Workflow Run always / catch all

Current situation:

Currently in Morpheus 7.0.4 provisioning workflows have 13 stages: Automation — Morpheus Docs documentation

However if for example the automation breaks premature in the Provision stage it is hard to take automated action on these errors. Actions such as calling an API or running a script can (as far as we know at this moment) only be triggered by running scheduled jobs which reads status by API calls (or similar actions).

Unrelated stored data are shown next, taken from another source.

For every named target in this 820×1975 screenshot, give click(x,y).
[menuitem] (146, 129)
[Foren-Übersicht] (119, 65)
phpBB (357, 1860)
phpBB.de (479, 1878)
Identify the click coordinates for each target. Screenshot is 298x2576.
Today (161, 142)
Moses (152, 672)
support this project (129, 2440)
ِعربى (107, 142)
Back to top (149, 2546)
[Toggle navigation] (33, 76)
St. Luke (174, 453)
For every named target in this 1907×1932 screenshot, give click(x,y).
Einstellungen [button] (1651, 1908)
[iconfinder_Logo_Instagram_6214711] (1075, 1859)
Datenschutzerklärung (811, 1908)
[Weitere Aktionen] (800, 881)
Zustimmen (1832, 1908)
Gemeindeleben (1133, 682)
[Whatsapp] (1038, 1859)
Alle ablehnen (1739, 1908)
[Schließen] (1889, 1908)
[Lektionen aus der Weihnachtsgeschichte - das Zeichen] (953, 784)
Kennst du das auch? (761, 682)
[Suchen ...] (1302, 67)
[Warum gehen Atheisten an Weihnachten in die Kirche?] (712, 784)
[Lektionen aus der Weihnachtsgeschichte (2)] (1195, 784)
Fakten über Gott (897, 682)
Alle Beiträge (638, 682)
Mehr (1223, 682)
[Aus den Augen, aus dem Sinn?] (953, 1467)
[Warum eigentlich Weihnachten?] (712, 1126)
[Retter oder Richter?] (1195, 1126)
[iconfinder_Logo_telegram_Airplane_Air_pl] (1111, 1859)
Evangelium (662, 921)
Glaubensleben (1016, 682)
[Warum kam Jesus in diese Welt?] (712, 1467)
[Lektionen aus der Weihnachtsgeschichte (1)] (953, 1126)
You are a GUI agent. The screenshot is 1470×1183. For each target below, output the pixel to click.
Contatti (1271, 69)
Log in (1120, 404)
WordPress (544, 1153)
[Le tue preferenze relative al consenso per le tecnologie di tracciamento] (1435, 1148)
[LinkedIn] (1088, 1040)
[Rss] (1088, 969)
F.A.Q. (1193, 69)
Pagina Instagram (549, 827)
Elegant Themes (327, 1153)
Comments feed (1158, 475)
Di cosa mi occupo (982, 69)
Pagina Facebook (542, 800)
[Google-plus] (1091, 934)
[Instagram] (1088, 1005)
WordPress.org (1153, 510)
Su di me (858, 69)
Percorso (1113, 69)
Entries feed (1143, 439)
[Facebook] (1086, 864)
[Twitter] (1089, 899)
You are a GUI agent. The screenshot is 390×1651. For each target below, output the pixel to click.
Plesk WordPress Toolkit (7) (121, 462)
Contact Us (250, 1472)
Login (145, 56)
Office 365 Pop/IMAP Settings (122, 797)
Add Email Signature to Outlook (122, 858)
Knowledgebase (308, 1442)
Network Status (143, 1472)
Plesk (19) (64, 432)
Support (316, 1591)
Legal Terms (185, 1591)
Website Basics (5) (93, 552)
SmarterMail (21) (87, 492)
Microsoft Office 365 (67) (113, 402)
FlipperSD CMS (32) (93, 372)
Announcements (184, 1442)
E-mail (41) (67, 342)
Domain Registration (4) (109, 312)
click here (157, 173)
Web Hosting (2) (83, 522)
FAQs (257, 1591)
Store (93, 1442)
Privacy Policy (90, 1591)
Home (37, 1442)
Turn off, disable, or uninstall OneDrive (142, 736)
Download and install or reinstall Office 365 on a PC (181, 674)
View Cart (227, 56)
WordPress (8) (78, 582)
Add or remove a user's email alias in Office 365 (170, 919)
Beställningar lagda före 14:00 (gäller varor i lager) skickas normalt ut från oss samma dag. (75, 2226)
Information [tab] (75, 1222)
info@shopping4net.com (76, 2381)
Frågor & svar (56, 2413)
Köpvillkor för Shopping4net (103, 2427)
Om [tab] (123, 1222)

As far as we known at this point, this cannot be solved with:

  • task “continue on error”
  • task “retryable”
  • nested workflows (how to get the right error message from failed operational workflows)
  • workflow “retryable”

Idea 1:

Add a stage “Always” to provisioning workflows that always runs after other stages when that workflow is executed.

  • From this stage “Always” it should be (made) easy to get the status from the stage(s) that have been executed.
  • The regular adding of automation tasks just like the other stages should be available to run whatever automation is needed.
  • Running the teardown stage should also be an option.

Idea 2:

(This is probably a less complex, but less flexible solution)

Add a task “Always” that can be configured in each stage within a provisioning workflow.

  • From this task “Always” it should be (made) easy to get the status from the tasks that that have been executed in the current stage.
  • The task configuration should be just like the regular adding of automation tasks to stages to run whatever automation is needed.
  • Running the teardown stage should also be an option.

Idea 3:

The same approach as idea 2 for operational workflows.

Use Cases provisional workflows:

Be able to have a single location in Morpheus to:

  • create specific logging when previous automation tasks are in a state in wich they cannot log (hung or premature ended scripts, etc)
  • define (email) alert messages
  • create API calls to a requesting ITSM system to report failed status details
  • create automation to immediately remove failed provisioned parts
    • to prevent security risks when broken/unfinished/unpatched VM’s are immediately removed before any exploit can be used
  • triggering the teardown stage